Given problem:
Copy the lines below word for word, beginning with the line that contains "Image resolution: width=1366 pixels, height=720" and ending with the line that contains "gradient is located", both included.

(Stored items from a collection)
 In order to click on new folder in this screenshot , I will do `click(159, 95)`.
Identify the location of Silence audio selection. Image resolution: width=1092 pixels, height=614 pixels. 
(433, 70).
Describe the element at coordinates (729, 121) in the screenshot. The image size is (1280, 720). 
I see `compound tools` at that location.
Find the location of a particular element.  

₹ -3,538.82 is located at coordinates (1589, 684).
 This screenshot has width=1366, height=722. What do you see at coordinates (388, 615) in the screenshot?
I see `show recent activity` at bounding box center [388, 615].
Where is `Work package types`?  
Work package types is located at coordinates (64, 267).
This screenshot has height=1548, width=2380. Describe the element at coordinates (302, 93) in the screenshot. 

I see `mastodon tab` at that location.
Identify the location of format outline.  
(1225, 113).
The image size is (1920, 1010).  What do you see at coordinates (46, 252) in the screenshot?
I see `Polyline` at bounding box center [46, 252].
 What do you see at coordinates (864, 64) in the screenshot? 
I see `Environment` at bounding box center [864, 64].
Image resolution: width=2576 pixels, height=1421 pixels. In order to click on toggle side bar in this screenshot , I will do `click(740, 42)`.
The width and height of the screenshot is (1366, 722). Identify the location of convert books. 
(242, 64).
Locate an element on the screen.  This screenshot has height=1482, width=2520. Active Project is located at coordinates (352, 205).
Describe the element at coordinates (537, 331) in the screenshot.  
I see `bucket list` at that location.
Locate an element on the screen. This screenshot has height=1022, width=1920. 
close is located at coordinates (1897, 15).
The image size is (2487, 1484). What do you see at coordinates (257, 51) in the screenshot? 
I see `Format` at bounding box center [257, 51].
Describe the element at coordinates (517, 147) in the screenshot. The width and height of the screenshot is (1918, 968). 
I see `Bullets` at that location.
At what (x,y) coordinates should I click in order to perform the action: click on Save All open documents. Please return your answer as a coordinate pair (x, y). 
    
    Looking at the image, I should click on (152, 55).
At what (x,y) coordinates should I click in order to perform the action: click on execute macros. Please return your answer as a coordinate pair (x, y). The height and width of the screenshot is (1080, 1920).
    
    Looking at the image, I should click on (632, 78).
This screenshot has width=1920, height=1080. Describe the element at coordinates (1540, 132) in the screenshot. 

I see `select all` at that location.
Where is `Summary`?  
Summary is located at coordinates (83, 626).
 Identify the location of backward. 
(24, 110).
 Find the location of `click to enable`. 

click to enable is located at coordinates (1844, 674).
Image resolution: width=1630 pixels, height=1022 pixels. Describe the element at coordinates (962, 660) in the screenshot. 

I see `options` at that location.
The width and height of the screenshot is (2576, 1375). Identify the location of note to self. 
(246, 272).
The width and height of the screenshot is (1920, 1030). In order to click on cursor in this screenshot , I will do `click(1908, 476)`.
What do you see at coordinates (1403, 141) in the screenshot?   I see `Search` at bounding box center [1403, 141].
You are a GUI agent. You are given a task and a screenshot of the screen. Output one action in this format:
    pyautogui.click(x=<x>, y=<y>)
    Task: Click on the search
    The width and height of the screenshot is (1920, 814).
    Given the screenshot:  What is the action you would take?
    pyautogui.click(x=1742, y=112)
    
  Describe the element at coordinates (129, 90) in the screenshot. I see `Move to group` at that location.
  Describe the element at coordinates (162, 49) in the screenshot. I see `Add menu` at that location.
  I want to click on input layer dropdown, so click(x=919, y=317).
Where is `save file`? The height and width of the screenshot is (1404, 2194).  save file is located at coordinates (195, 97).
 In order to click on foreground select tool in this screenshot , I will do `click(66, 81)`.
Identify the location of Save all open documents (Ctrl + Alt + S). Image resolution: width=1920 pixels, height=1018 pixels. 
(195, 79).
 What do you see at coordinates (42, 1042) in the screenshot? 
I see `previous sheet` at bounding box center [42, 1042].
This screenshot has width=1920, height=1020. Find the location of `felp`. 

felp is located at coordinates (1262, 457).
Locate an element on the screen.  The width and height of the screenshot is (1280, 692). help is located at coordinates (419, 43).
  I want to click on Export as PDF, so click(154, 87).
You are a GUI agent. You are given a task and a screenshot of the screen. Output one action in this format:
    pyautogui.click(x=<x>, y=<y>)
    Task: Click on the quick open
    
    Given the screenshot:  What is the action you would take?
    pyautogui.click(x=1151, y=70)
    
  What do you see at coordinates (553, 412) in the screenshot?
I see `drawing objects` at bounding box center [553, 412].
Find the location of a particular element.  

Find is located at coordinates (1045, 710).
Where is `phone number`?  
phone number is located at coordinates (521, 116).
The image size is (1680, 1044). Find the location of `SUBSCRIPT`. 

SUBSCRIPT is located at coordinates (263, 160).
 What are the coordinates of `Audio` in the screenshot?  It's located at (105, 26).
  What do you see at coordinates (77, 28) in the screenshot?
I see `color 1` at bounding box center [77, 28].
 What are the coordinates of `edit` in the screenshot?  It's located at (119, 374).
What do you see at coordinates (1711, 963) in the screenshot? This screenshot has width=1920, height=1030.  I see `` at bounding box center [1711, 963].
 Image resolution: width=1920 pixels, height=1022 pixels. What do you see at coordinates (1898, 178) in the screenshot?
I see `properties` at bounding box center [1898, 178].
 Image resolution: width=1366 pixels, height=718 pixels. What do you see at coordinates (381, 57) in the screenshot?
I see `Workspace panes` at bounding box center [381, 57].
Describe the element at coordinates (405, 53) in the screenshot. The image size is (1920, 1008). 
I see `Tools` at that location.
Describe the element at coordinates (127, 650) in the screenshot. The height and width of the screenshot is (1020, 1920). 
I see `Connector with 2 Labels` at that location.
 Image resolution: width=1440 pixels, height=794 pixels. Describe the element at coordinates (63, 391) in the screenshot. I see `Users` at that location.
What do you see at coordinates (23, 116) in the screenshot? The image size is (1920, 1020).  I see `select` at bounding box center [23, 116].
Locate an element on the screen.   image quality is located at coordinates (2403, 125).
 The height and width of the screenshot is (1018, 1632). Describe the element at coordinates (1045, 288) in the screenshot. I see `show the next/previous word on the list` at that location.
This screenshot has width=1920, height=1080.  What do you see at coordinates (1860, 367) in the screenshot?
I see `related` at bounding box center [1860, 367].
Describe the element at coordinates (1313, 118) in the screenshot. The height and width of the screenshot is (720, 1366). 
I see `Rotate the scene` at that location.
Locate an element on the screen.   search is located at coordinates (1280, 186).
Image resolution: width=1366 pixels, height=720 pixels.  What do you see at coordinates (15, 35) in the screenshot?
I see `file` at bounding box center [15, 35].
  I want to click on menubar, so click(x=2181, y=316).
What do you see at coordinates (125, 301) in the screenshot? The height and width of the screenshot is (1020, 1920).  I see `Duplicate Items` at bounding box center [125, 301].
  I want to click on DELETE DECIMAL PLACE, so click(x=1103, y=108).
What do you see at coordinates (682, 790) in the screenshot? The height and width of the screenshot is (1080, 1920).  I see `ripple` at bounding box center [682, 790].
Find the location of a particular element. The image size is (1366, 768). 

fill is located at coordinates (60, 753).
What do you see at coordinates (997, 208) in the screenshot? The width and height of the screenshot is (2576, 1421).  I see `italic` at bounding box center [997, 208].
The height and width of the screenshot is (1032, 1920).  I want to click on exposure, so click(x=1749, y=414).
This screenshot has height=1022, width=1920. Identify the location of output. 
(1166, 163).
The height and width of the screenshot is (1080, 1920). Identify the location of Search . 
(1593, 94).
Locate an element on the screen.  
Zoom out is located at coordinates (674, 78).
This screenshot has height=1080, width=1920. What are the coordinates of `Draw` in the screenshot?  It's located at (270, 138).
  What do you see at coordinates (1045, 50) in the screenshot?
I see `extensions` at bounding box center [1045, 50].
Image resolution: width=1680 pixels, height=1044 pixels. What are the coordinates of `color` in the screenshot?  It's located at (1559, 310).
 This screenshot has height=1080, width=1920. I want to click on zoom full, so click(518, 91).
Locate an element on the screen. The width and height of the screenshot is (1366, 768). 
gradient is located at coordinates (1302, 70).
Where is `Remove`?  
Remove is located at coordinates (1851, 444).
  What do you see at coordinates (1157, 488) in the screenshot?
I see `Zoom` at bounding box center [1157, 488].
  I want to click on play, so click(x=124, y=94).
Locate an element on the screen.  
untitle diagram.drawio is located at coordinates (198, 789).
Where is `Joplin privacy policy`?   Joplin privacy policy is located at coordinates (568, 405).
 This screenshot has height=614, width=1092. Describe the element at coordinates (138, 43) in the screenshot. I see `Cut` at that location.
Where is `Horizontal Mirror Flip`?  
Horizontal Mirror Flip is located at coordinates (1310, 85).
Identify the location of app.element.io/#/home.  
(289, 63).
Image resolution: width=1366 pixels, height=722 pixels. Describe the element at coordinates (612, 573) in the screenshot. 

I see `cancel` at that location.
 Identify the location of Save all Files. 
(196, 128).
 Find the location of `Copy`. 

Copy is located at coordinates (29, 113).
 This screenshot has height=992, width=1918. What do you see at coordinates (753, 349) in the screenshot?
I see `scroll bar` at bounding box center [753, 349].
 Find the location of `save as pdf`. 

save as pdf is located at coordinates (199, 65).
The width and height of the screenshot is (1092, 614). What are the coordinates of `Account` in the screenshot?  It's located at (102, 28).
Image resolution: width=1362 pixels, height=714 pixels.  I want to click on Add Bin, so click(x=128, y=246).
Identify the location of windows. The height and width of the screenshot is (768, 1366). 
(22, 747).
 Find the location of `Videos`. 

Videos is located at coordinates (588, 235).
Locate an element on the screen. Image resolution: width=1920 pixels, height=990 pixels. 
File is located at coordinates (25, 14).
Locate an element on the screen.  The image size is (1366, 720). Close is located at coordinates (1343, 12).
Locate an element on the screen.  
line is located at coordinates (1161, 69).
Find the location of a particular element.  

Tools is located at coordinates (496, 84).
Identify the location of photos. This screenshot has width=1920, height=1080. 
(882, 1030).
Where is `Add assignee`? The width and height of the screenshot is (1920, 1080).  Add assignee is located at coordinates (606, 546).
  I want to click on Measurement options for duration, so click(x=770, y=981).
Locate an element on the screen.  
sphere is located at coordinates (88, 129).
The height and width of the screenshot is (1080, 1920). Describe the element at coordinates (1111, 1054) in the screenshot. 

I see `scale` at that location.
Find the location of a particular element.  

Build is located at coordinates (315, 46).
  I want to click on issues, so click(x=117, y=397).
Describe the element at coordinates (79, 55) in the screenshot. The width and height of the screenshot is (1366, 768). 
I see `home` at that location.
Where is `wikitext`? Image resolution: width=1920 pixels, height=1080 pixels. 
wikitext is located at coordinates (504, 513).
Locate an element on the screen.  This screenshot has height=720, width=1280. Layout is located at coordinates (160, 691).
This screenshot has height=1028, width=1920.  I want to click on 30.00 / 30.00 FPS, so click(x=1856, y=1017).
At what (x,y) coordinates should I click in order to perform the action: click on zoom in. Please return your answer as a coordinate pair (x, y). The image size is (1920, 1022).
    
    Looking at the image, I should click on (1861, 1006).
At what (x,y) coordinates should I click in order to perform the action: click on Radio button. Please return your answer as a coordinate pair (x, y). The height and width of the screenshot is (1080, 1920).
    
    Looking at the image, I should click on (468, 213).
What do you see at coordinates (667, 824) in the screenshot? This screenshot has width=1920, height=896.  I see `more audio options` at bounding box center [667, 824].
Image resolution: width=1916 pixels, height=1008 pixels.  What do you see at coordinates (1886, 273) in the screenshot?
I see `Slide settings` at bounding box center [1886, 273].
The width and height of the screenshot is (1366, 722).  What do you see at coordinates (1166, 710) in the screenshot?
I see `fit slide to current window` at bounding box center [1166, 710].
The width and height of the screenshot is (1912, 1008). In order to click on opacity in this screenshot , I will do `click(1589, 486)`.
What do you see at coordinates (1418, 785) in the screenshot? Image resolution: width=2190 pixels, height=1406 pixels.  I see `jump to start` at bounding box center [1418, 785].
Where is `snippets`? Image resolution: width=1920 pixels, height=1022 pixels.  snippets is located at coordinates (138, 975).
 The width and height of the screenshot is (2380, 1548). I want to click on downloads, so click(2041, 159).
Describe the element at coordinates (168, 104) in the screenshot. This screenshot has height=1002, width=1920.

Output of the exercise:
Image resolution: width=1366 pixels, height=720 pixels.  What do you see at coordinates (15, 35) in the screenshot?
I see `file` at bounding box center [15, 35].
  I want to click on menubar, so click(x=2181, y=316).
What do you see at coordinates (125, 301) in the screenshot? The height and width of the screenshot is (1020, 1920).  I see `Duplicate Items` at bounding box center [125, 301].
  I want to click on DELETE DECIMAL PLACE, so click(x=1103, y=108).
What do you see at coordinates (682, 790) in the screenshot? The height and width of the screenshot is (1080, 1920).  I see `ripple` at bounding box center [682, 790].
Find the location of a particular element. The image size is (1366, 768). 

fill is located at coordinates (60, 753).
What do you see at coordinates (997, 208) in the screenshot? The width and height of the screenshot is (2576, 1421).  I see `italic` at bounding box center [997, 208].
The height and width of the screenshot is (1032, 1920).  I want to click on exposure, so click(x=1749, y=414).
This screenshot has height=1022, width=1920. Identify the location of output. 
(1166, 163).
The height and width of the screenshot is (1080, 1920). Identify the location of Search . 
(1593, 94).
Locate an element on the screen.  
Zoom out is located at coordinates (674, 78).
This screenshot has height=1080, width=1920. What are the coordinates of `Draw` in the screenshot?  It's located at (270, 138).
  What do you see at coordinates (1045, 50) in the screenshot?
I see `extensions` at bounding box center [1045, 50].
Image resolution: width=1680 pixels, height=1044 pixels. What are the coordinates of `color` in the screenshot?  It's located at (1559, 310).
 This screenshot has height=1080, width=1920. I want to click on zoom full, so click(518, 91).
Locate an element on the screen. The width and height of the screenshot is (1366, 768). 
gradient is located at coordinates (1302, 70).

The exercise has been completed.